Mayenburg hätte eine Boulevardkomödie mit Zeigefinger schreiben können, aber dann hätte man ihm vielleicht vorgeworfen, er werde dem Ernst des Themas nicht gerecht. Also belädt er es mit allen argumentativen Billig-Weisheiten, was kein Stück, sondern eine äußerst schlichte Diskussion ergibt. Zudem will er zeigen, dass er natürlich ein moderner Autor ist, also treten Figuren immer wieder aus ihren Rollen und sprechen erklärend ins Publikum. Und am Ende lässt er Judith einfach unerklärbar verschwinden, als wollte er plötzlich eine absurde Ebene einziehen, und – noch schlimmer – Bruder und Schwester finden sich beinahe in einer Wälsungenblut-Umarmung, wenn sie nicht durch die Nachricht verschreckt würden, dass das Bild verschwunden ist… Dazu gibt es noch eine „Schlußpointe“, die niemanden interessiert und niemandem auch nur ein Lächeln abzwingt.

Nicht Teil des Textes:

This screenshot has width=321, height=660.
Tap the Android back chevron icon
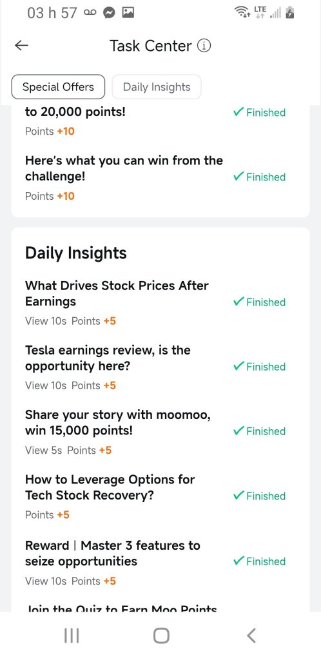pyautogui.click(x=251, y=636)
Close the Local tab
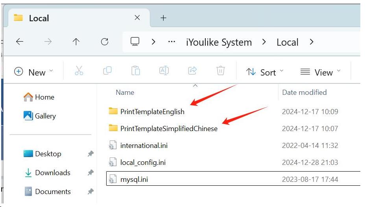Screen dimensions: 367x207 point(137,18)
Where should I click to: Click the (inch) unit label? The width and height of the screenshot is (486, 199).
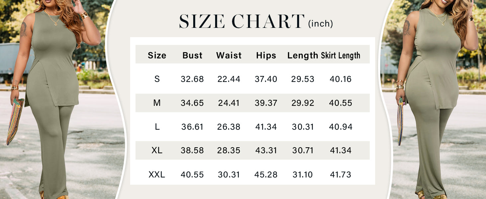click(321, 24)
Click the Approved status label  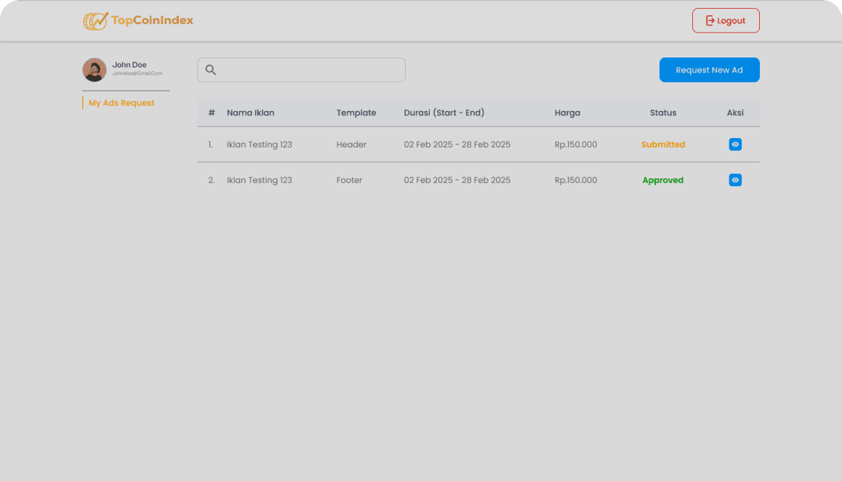[x=662, y=179]
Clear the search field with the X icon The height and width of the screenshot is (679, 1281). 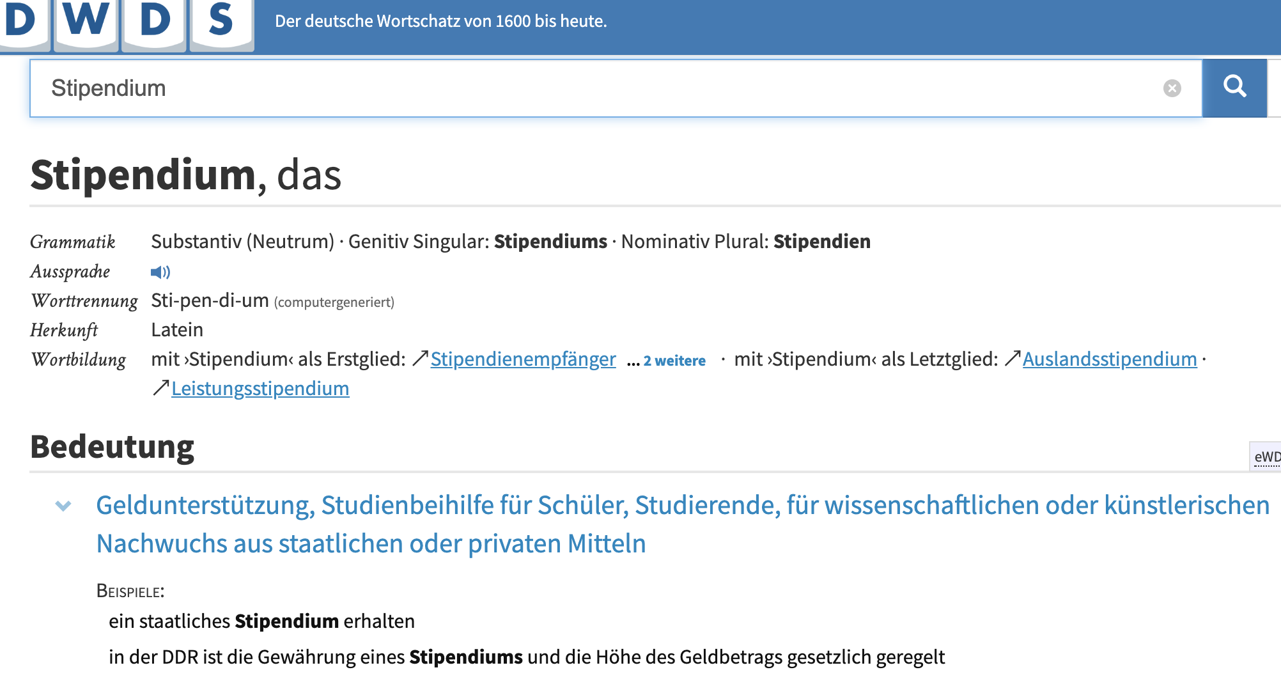1172,88
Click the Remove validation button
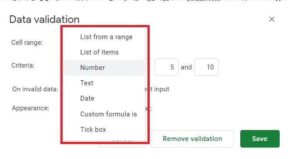 click(193, 139)
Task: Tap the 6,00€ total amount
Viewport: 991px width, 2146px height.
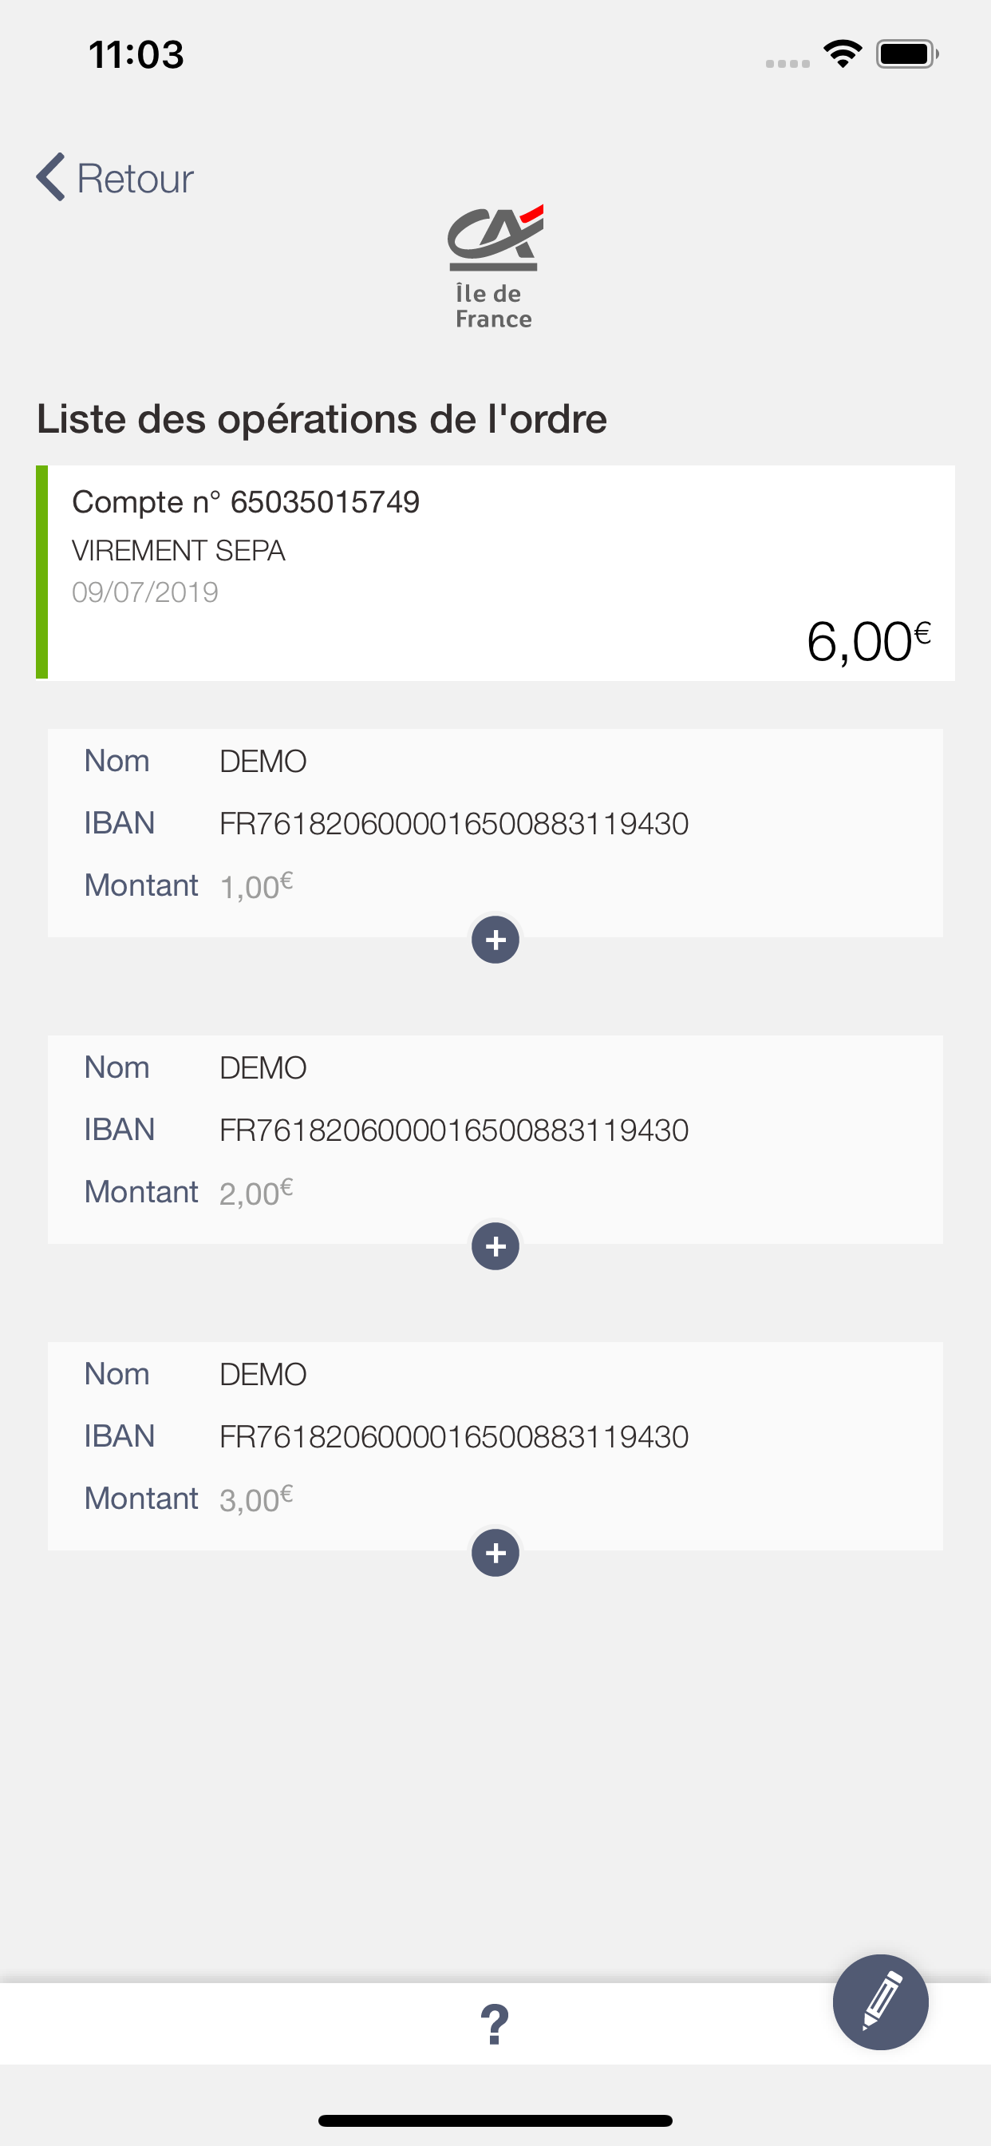Action: pyautogui.click(x=869, y=642)

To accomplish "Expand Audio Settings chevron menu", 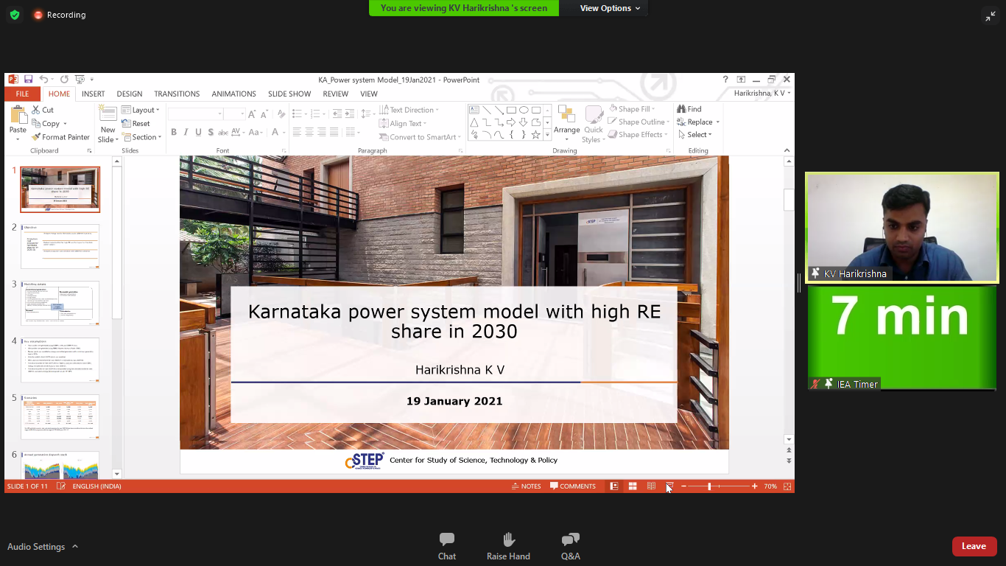I will pyautogui.click(x=75, y=547).
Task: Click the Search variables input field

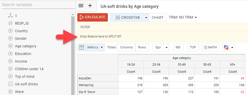Action: pyautogui.click(x=38, y=5)
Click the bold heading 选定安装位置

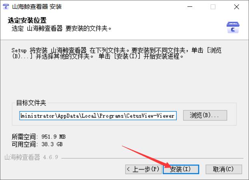pos(27,20)
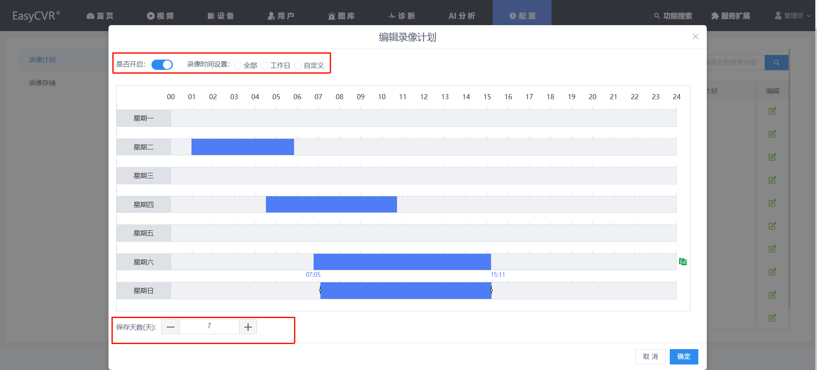Open 服务扩展 puzzle icon in header
Image resolution: width=817 pixels, height=370 pixels.
pos(715,16)
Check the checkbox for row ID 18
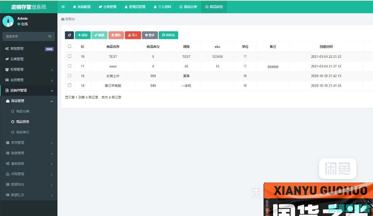This screenshot has width=373, height=216. (x=70, y=56)
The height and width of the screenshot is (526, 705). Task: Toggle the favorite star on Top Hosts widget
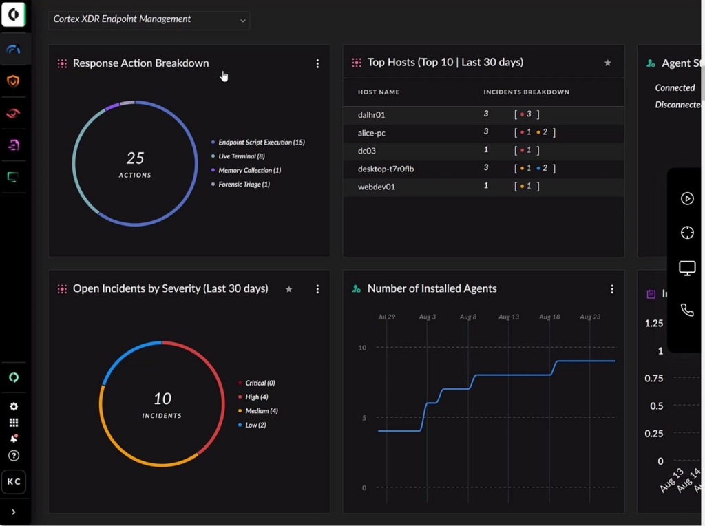(608, 62)
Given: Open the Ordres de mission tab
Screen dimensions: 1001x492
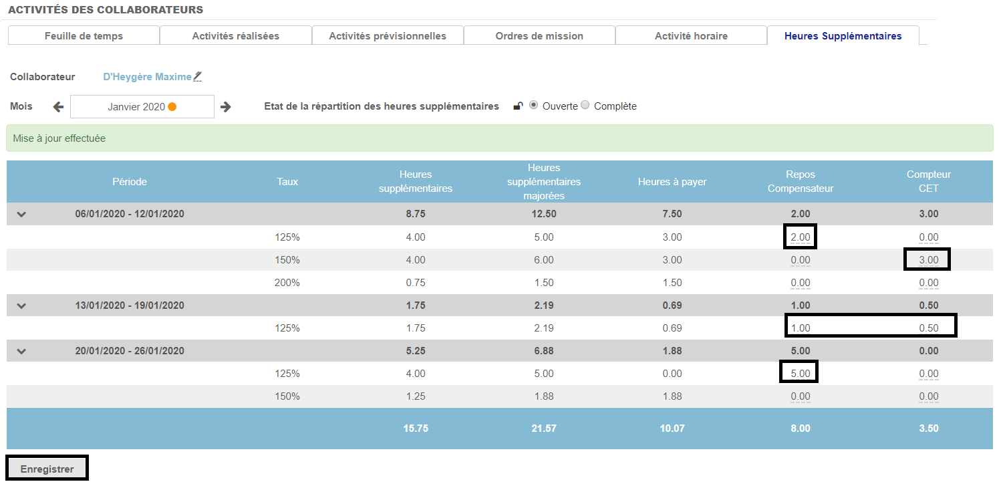Looking at the screenshot, I should click(x=539, y=36).
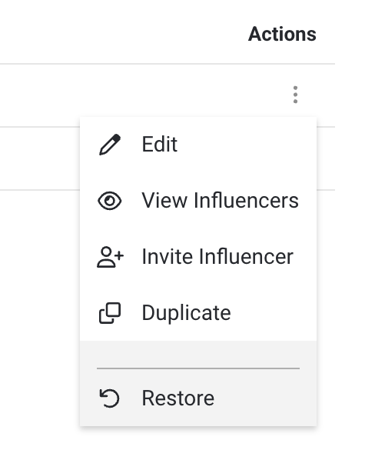Toggle the three-dot actions menu button

[295, 95]
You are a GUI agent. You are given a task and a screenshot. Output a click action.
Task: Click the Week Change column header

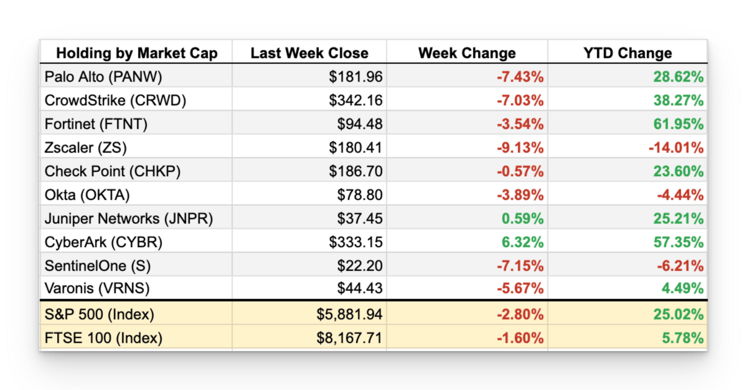click(x=467, y=54)

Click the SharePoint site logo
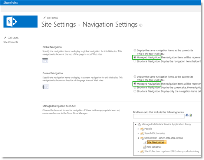20,21
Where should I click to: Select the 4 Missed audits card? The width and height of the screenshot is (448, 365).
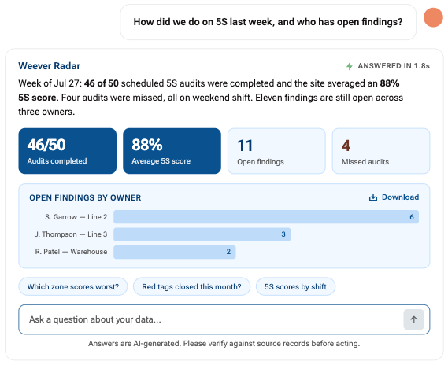pyautogui.click(x=381, y=151)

Im Vergleich zu anderen Aufführungen, von denen man sich mit YouTube-Trailern einen Eindruck verschaffen kann, wollte der britische Regisseur Ramin Gray die Geschichte nicht verfremdet, sondern scheinbar realistisch präsentieren. Das gibt den Figuren noch übleren Umriß – der immer gehässigen Nicola der Martina Ebm, der wütend, aber letztlich hilflos um sich schlagenden Judith der Silvia Meisterle, der eher farblosen Hitler-Expertin der Susa Meyer. Die beiden Männer, Oliver Rosskopf und Roman Schmelzer, sind eher knieweich gezeichnet, wobei Schmelzer, wenn er als Nicolas Gatte verschwindet, noch als der gelackte Käufer des Bildes auftritt – welchen Sinn die Doppelbesetzung macht, erschließt sich nicht. Wie vieles andere auch nicht.
Am Ende ist man langsam sicher: Die Kammerspiele sind derzeit der Ort für die peinlichsten und konstruiertesten Stücke, die man sich nur ausdenken kann.